Figure 1. Acinar-specific ablation of Brg1 attenuates oncogenic KRAS-driven ADM and PanIN formation.

(A) Immunohistochemistry for BRG1 in adult Ptf1a-Cre; Kras^G12D; Trp53^R172H mice. Scale bars: 50 μm. (B) The genetic strategy for determining the efficiency of acinar cell–specific Brg1 deletion following tamoxifen (Tam) induction and the experimental design for tamoxifen administration and analysis. (C) Deletion rate of BRG1 in Ptf1a-Cre^ER; Brg1^fl/fl mice at 3 weeks after tamoxifen administration. n = 3 mice. Data are shown as mean ± SEM. (D) The genetic strategy used to delete Brg1 and activate oncogenic Kras in adult pancreatic acinar cells and the experimental design for tamoxifen administration and analysis. (E) H&E staining and immunohistochemistry for BRG1 with Alcian blue and phospho-ERK staining in Ptf1a-Cre^ER; Kras^G12D; Brg1^fl/fl mice with littermate controls.

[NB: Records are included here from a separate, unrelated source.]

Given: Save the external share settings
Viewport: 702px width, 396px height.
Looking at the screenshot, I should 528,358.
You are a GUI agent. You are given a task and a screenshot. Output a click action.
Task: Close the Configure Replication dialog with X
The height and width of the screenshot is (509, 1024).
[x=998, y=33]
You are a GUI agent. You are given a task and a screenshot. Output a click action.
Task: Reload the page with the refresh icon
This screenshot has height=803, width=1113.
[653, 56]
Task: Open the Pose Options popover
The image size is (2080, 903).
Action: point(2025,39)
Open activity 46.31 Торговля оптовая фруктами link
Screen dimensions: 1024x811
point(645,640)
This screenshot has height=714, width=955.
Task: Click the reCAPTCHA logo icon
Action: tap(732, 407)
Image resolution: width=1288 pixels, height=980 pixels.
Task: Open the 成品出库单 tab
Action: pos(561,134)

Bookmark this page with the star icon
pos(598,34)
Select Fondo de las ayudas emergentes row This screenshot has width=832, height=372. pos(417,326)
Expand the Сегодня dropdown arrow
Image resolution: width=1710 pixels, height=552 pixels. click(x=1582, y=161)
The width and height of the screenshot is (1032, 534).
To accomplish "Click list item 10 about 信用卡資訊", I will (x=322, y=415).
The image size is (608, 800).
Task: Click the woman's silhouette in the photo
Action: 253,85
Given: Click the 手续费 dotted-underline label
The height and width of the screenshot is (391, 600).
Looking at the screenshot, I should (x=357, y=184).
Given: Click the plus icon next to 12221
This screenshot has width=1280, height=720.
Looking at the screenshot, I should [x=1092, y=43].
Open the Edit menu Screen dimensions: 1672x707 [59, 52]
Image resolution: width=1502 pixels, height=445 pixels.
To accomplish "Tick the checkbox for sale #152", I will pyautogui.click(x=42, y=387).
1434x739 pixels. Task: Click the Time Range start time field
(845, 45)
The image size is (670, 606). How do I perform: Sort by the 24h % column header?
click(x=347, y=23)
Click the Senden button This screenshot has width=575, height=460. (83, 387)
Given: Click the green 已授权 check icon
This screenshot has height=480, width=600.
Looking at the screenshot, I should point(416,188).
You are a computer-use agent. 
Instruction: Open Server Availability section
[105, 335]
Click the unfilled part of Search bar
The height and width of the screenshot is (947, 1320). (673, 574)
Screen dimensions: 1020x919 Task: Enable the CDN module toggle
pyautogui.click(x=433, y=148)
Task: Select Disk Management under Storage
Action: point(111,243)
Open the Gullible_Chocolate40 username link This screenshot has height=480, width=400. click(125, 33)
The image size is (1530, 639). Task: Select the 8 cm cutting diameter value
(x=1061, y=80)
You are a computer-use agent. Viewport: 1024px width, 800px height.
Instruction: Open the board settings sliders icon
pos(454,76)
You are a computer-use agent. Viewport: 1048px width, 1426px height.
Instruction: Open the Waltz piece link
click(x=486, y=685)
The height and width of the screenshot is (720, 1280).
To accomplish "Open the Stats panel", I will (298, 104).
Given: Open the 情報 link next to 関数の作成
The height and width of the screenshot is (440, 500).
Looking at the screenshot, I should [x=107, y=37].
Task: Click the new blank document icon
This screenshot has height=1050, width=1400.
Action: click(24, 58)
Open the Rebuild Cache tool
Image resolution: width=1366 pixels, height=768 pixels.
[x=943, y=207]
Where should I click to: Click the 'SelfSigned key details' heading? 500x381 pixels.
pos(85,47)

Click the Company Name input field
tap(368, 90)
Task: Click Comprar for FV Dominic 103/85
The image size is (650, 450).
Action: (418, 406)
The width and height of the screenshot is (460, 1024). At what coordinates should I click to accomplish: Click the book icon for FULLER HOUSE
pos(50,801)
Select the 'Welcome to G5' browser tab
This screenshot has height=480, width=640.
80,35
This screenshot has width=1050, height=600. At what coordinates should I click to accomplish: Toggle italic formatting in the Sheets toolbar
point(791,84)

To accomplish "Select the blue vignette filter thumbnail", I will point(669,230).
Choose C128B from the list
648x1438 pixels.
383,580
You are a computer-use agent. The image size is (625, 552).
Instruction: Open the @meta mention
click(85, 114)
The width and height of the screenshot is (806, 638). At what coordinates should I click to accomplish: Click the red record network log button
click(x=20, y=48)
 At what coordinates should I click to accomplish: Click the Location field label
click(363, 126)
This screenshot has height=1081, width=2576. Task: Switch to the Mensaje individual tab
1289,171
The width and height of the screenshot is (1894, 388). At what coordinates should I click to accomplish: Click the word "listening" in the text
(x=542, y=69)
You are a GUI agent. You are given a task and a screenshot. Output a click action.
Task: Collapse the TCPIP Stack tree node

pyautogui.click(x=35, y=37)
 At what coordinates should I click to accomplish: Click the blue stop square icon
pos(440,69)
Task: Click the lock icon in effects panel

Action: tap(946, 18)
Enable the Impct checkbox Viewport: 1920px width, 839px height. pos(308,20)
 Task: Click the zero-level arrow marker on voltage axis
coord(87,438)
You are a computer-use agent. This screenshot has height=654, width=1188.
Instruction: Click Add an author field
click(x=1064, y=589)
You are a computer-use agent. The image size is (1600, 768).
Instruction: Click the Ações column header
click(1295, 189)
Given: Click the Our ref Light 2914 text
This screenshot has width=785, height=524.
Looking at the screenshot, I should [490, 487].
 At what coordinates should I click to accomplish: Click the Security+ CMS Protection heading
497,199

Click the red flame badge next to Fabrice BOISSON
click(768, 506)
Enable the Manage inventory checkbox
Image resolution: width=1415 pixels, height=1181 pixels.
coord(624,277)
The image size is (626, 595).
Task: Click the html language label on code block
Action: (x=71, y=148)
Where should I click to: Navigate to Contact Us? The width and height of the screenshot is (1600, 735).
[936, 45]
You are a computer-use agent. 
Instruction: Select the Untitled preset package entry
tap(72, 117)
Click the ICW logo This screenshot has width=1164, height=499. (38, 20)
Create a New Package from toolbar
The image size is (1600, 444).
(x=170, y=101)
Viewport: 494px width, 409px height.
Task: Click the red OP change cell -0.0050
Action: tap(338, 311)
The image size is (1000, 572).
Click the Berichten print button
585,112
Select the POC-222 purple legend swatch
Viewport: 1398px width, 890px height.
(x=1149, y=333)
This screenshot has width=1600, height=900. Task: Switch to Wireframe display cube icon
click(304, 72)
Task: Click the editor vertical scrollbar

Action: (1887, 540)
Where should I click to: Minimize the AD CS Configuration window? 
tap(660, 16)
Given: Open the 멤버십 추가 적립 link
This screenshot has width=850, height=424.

Scale bars: 50 μm. (F) Quantification of Alcian blue–negative ADM-like lesions and Alcian blue–positive late ADMs and PanINs in Ptf1a-Cre^ER; Kras^G12D; Brg1^fl/fl mice with littermate controls. Red bars show incidence of BRG1-negative late ADMs and PanINs. n = 3–4 mice per genotype. Data are shown as mean ± SEM. *P < 0.05, Student’s t test. (G) Quantification of PanINs in Ptf1a-Cre^ER; Kras^G12D; Brg1^fl/fl mice with littermate controls. Claudin-18–positive area was counted. Red bars show incidence of BRG1-negative PanINs. n = 4 mice per genotype. Data are shown as mean ± SEM. *P < 0.05, Student’s t test.